OmniLottie Generates Vector Animations via Multi-Modal Instructions
- •OmniLottie framework generates high-quality Lottie vector animations from text, image, and video instructions.
- •Specialized Lottie tokenizer converts complex JSON structures into manageable sequences for vision-language models.
- •Researchers release MMLottie-2M dataset featuring two million professionally designed, richly annotated vector animations.
Lottie has become the industry standard for lightweight, scalable vector animations in web and mobile applications, but its underlying JSON structure is notoriously difficult for AI to generate directly. The sheer volume of metadata and formatting tokens often drowns out the actual animation logic. To solve this, researchers introduced OmniLottie, a framework designed to streamline this process by treating animation parameters as learnable tokens.
At the heart of OmniLottie is a specialized tokenizer that strips away structural redundancy, transforming raw JSON files into structured sequences of commands. This allows the system to bridge the gap between visual intent and code execution. By building upon pretrained vision-language models, the framework can interpret interleaved instructions—such as a text prompt combined with a reference image—to produce semantically aligned motion that feels fluid and professional.

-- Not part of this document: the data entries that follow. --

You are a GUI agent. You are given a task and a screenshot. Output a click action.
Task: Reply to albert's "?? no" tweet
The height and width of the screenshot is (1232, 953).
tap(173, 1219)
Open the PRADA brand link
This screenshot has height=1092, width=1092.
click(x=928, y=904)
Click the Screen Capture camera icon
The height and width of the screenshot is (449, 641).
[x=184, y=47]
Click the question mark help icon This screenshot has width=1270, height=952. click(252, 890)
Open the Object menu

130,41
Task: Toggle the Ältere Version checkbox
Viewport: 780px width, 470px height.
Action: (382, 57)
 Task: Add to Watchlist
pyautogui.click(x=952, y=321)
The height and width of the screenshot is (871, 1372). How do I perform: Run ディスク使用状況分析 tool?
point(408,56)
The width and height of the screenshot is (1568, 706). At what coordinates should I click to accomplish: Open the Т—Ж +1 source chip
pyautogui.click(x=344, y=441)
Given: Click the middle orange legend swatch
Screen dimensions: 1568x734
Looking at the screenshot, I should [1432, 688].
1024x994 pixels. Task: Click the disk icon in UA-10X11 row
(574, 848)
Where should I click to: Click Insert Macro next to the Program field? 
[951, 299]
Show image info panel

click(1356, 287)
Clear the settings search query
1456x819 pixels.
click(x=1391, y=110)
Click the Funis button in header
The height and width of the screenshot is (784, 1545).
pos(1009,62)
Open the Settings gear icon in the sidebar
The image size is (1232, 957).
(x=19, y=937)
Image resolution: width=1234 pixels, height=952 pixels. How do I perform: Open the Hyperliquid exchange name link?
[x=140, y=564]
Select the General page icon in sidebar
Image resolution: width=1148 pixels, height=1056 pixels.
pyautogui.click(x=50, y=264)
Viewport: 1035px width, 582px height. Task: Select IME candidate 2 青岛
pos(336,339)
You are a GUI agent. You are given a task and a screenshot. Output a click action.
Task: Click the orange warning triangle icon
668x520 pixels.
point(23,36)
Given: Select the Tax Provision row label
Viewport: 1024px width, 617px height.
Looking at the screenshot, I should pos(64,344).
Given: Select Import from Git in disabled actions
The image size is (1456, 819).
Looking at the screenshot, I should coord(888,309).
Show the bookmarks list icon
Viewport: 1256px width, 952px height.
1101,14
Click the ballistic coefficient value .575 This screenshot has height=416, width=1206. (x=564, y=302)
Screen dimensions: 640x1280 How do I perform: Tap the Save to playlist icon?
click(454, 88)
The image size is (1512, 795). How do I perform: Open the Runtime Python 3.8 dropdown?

To support this new frontier in generative media, the team curated MMLottie-2M, a massive dataset of two million animations. This provides the first large-scale foundation for training models that understand the nuances of vector motion. The project effectively moves beyond simple static image generation, offering designers a powerful tool for creating functional, resolution-independent UI elements and character animations through natural language instructions.